Je ne sais plus quoi faire.

Je marche depuis deux heures déjà, mais je n'arrive pas à me sortir son visage de la tête, ce visage tuméfié qui me regardait avec un déplaisant mélange de rage, d'incompréhension et de tristesse.

Je ne sais plus quoi faire.

Je m'assois dans l'herbe qui borde le fleuve, une fine pluie tombe mais ne me gêne pas, je veux me rafraîchir les idées. Je ne sais plus quoi penser. Il me déstabilise et me fait perdre mes moyens à chaque fois que je le croise. Qu'est-ce qui a bien pu se passer pour qu'on finisse comme ça ? Sérieusement j'en ai ras le cul de voir sa tronche tous les jours, de sentir mon cœur se serrer et de ne rien pouvoir faire à part grincer des dents et tenter de l'ignorer le plus possible.

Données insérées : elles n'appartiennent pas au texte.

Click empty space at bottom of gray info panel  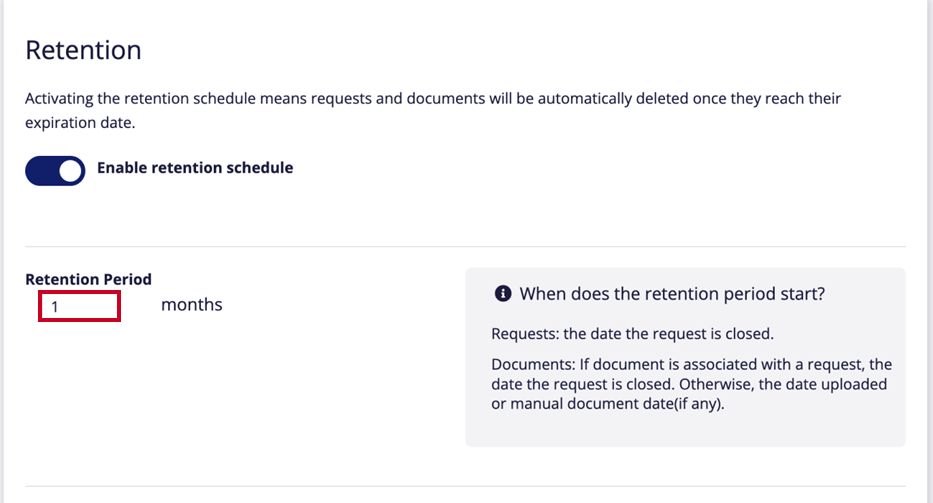(x=685, y=431)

Ichi' et moi on a grandi ensemble (maisons mitoyennes obliges), toujours à faire les quatre cents coups, mais jamais l'un sans l'autre. Ensemble du matin jusqu'au soir, à l'école, puis au collège, on était inséparables et honnêtement, je n'imaginais pas une seule seconde que ce salaud me tournerait le dos aussi facilement du jour au lendemain. C'est un peu compliqué à comprendre, même pour moi, mais j'ai toujours eu des sentiments pour lui, d'abord fraternels, puis plus, … romantiques. Mais je ne m'en souciais pas, nous étions ensemble, j'étais heureux, et sincèrement, à 12 ans, l'amour, on s'en tape un peu. On rigolait, on s'amuser, ça me suffisait largement.

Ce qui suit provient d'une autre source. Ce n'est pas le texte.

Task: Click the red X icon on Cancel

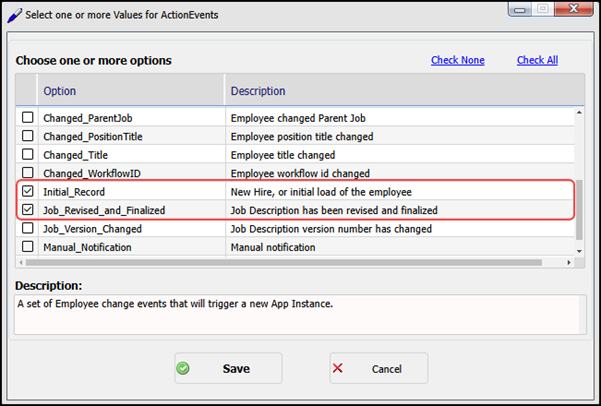Action: 338,368
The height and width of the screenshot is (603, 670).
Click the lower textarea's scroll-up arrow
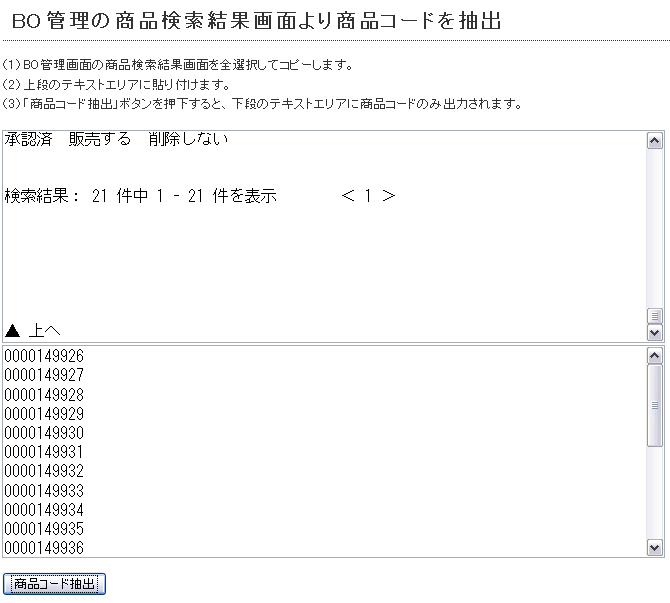pyautogui.click(x=655, y=355)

Pourtant, un jour, la veille de son anniversaire, tout à basculer. Je ne sais pas ce qu'il s'est passé ce jour-là chez lui mais à partir de là, tout a été différent. Le lendemain, quand nous nous sommes retrouvés, son sourire à mon égard avait disparu et j'aurais pu voir son regard froid si je n'avais pas été si obnubilé par l'idée de lui donner mon stupide cadeau d'anniversaire. J'avais d'ailleurs vachement économisé pour ce satané truc, un billet pour un petit parc d'attraction du coin. Rien d'extraordinaire, mais je l'avais payé moi-même et je conservais précieusement un second billet pour pouvoir l'y accompagner. Mais au final, la seule chose que l'on s'est donné ce jour-là, c'est des coups. Il avait juste refusé mon cadeau, me répétant machinalement que je ne devais plus venir chez lui, que se voir en cours était suffisant et qu'après tout ce temps, il avait envie de changer d'air. Je me rappelle que j'avais eu envie de chialer comme un môme à ce moment-là (ce que j'étais d'ailleurs), mais au lieu de ça, un goût atroce de bile avait envahi ma bouche et j'avais donné le premier coup. Et ce qui aurait pu être une banale bagarre entre deux garçons avait fini en guerre froide, la situation empirant chaque jour. Bien sûr, ce n'est pas moi qui prenais cette initiative, mais que faire quand l'autre s'éloigne inexorablement de vous, autant physiquement que moralement et que le gouffre qui avait commencé à se former en vous s'agrandit de jour en jour ? Au final, en deux mois on ne se parlait quasiment plus et au bout d'un an, nous étions devenu de parfaits étrangers l'un pour l'autre.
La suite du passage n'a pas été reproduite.